I'm a wife. A daughter. A sister. A friend. And, not to long ago, gainfully employed.
There's no "just" in those roles either.
But...Mom. The one title I waited for and prayed over and LOVE WITH MY WHOLE BEING...that is where I am "just."
Because being a mom is hard.
Stay-at-home-mom, working-mom, part-time-working-mom, PTA-mom, foster-mom, CEO-mom, grand-mom, spiritual-mom, god-mom...those are all hard.
I think in that moment when Anna defines herself as "just me," Hans sees his way in. He finds her weakness. This girl. She needs to be defined. She needs love. She needs to be validated. And from that moment on, his goal is to use that weakness to accomplish his goals.
Satan, he does the same thing.
He hears me say "just" and he knows he's got me. He digs and pushes and whispers in my ear. "That time you lost your temper this morning? Yeah. Remember that? Cuz the kids do. You scared them. They'll never forget that. Congratulations! They're scared for life."
Or, "Hey, don't worry about disciplining or teaching or playing today. You need some me time. You're worth more than some silly game of kindergarten. Turn on a movie. Take a break."
Shamefully, some days I listen. Not willingly but some days, the feeling of being "just" takes over.
Since that sermon and our discussion of that question, I've been pondering this "just" concept. It's been swirling around in my head and in my heart.
If I'm trying to teach my daughter words have meaning, then I need to be more careful with my own words. Even when I don't say them out loud. I need to stop introducing myself as "Just a mom" when I meet new people. Downplaying my role not only gives satan a foothold but it devalues my children. They are the most precious gifts in my life (Chris too) and to say my God-ordained responsibility to serve them as their mother is "just" implies they are worth less than, well, THE MOST PRECIOUS GIFTS IN MY LIFE.
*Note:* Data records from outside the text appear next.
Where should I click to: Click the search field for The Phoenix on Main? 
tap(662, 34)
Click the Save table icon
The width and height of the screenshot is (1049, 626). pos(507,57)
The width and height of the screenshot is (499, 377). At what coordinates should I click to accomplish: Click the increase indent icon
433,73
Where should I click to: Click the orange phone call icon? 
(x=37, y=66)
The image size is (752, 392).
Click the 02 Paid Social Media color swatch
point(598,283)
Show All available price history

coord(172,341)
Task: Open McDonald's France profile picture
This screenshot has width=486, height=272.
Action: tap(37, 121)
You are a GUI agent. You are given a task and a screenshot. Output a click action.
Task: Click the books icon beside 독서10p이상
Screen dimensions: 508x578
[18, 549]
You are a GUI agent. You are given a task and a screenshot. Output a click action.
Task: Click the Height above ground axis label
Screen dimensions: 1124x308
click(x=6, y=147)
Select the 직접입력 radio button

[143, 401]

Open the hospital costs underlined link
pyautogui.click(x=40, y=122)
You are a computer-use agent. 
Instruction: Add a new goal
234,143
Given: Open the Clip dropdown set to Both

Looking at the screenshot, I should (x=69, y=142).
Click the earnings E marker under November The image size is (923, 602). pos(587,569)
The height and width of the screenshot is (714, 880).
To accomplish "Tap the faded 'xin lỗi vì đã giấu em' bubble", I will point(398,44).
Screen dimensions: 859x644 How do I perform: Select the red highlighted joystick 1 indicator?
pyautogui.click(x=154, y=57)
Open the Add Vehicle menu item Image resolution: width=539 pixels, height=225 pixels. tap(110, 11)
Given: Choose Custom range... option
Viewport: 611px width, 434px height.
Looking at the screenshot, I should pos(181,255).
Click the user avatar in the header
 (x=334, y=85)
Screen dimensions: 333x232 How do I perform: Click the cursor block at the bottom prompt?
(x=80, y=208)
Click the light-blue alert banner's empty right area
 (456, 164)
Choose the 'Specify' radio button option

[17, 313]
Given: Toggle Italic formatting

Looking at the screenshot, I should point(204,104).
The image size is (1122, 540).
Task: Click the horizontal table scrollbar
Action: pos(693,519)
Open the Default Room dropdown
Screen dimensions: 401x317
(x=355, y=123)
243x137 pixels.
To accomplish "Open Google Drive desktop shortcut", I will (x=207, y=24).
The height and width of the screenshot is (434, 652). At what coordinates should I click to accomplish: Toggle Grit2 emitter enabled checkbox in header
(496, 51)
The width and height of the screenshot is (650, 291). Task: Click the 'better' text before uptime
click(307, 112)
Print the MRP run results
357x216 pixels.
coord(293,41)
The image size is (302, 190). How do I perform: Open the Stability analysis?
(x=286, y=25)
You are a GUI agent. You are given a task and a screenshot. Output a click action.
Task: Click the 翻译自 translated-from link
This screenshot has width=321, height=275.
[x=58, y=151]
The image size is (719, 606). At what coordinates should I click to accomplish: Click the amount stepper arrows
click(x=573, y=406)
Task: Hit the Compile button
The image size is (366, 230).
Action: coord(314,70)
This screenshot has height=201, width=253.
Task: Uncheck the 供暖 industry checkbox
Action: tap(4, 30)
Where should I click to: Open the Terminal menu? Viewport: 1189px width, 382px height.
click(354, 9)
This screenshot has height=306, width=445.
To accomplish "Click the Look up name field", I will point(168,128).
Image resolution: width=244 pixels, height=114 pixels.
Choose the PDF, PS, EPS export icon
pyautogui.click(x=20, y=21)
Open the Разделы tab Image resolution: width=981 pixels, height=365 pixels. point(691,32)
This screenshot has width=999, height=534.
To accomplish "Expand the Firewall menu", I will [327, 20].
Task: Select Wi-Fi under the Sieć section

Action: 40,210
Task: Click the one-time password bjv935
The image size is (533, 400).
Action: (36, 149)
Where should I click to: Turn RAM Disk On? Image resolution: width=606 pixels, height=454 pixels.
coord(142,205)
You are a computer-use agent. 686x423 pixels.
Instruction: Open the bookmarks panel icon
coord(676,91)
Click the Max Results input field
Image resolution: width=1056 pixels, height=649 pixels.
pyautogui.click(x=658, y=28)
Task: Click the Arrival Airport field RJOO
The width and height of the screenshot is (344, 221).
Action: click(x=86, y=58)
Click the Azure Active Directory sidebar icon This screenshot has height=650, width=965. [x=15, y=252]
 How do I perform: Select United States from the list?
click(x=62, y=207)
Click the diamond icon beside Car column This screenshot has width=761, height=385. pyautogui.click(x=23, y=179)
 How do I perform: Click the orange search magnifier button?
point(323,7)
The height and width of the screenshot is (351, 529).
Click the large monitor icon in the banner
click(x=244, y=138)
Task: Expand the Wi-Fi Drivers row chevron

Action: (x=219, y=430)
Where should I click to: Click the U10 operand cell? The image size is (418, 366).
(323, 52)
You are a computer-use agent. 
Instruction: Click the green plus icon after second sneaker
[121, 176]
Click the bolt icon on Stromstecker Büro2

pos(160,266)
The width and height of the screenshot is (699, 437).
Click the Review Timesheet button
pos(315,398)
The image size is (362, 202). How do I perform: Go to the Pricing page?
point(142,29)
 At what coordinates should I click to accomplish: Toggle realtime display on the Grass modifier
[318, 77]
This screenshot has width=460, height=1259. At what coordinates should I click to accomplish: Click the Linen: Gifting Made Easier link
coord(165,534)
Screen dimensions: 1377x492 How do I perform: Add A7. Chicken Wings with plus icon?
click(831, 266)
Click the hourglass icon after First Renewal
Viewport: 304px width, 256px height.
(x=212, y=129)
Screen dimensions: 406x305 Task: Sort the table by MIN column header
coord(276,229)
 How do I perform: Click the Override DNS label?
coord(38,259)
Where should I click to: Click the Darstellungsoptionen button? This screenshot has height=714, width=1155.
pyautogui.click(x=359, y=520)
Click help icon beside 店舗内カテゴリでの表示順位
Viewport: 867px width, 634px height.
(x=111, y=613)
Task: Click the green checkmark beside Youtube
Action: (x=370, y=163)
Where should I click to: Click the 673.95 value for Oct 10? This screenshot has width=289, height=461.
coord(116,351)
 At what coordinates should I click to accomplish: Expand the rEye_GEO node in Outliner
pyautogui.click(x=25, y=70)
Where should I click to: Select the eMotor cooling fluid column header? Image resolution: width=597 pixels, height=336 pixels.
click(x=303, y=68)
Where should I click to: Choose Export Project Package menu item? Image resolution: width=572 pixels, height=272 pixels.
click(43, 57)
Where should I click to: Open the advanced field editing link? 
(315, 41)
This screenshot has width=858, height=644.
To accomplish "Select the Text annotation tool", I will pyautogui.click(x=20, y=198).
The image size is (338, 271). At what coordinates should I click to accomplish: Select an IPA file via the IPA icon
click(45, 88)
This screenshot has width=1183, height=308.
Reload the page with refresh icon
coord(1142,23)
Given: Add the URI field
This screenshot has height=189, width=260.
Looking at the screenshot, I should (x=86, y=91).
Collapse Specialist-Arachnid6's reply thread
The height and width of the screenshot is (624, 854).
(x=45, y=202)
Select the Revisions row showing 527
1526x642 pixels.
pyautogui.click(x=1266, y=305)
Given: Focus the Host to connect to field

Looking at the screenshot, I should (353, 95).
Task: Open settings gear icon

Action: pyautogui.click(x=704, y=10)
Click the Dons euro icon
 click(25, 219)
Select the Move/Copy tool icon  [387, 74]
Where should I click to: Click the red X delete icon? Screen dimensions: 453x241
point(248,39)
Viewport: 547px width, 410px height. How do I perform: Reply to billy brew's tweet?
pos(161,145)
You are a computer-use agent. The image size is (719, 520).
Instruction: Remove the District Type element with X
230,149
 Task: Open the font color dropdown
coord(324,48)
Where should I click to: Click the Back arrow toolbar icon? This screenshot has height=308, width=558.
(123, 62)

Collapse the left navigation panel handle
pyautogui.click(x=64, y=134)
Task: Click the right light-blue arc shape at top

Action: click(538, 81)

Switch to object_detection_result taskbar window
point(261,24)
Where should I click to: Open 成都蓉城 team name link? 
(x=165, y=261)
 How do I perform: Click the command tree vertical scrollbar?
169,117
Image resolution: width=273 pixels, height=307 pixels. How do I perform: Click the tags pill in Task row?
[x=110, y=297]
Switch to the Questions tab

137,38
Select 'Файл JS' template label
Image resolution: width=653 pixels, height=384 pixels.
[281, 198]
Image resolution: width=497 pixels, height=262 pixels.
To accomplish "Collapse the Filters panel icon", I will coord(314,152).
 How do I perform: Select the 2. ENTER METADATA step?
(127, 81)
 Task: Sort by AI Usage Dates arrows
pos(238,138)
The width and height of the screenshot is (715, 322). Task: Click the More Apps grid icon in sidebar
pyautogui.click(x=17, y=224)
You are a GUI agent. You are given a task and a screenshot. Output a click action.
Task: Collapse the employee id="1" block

My children need to hear truth in all things and that includes the truth of my purpose and calling to them.
The good news is Anna proves herself wrong. In the end, Elsa may have been the one with the fancy power but Anna was the one with the LIFE-CHANGING power. She could love. Selflessly. Wholly. Instinctively. Bravely. She wasn't "just" anything. She was the person who saved through love.
There's nothing "just" about fiercely loving. Nothing.
Some days I am simply overwhelmed with how God puts all these little pieces of my life together. Sends me amazing messages like unexpected emails or touching comments (Win, I adore you and cannot tell you what you're sweet encouragement means to me!) or out of the blue phone calls. He puts everything and everyone together in such a magnificent manner. Teaching me from all directions. Because I am not the brightest bulb and thus I need to hear the same message in a million different ways.
Father, thank you for a church and a pastor who teaches on our identity in You. Thank you for small group discussion and whispering these messages in my ear through it. Thank you for opening my eyes to all those different ways You speak to me. And thank you that even though I "just" myself out of an identity, You always lovingly remind me of who I am in You.
What about you? Where are you striving instead of receiving? Do you "just" to define yourself?
Love this post Ladybug! We women, and Southern women in particular, are very good at 'Just' identifying ourselves.
ReplyDeleteYou are doing an important job today and always, being a Mom. You are doing a wonderful job with raising my Grands.
I remember you standing in our kitchen when you were in high school/early college and you said,"I just want what you and Dad have!" I'm thankful He filled the desires of you heart.